Inductor based solutions, however, tend to be quite noisy during switching
rendering such methods unsuitable for particular applications.
It is therefore an object of the present invention to provide a motor
speed controller which overcomes the above-mentioned shortcomings of the prior
art.
It is another object of the present invention to provide a motor speed
controller which does not rely solely on a resistive element to control
attenuation
of a signal driving the motor.
It is another object of this invention to provide a motor speed
controller which utilizes a variable capacitive reactance in series with the
motor to
vary the amplitude of a motor speed control signal driving the motor.
It is yet another object of the present invention to provide a motor
speed controller which switchingly attenuates the motor drive signal in such a
way
that motor speed may be switched substantially noiselessly.
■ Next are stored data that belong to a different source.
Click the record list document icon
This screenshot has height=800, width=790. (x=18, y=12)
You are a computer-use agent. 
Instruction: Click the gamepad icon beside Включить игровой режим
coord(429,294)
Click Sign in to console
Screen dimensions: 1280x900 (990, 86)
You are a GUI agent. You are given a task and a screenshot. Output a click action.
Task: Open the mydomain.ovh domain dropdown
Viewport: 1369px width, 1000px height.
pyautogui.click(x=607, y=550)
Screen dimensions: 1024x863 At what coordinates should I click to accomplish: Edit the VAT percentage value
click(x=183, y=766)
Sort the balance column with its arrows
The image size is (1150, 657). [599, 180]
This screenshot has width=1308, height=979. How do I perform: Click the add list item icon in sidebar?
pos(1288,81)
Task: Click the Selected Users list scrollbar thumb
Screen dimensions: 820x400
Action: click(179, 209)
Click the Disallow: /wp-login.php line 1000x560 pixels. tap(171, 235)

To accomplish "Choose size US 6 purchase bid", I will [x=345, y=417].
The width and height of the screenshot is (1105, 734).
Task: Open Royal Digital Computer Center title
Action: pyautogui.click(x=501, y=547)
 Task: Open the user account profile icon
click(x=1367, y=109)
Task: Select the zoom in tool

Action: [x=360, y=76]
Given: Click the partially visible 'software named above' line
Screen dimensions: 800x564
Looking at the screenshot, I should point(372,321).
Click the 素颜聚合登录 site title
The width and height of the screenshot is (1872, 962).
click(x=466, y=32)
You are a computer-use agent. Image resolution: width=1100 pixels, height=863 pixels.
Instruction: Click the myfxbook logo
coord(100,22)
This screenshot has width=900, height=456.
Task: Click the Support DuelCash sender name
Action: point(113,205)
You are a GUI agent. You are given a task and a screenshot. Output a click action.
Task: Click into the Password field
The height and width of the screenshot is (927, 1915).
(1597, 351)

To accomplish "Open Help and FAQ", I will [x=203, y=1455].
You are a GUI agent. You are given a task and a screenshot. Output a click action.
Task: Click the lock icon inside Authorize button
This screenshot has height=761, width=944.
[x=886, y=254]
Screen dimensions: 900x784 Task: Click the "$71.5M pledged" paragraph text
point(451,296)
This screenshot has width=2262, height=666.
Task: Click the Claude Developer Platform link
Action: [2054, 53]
Accordingly, the present invention provides a motor speed controller
for quietly controlling a speed of an AC motor driven by an AC source. The
controller includes a first impedance placed in series with the motor relative
to the
AC source. A second impedance is preferably included which is electrically
connectable to the first impedance. By switchingly controlling the connection
between the first and second impedances, the attenuation of the motor drive
signal
and consequently the motor speed is switchingly controlled.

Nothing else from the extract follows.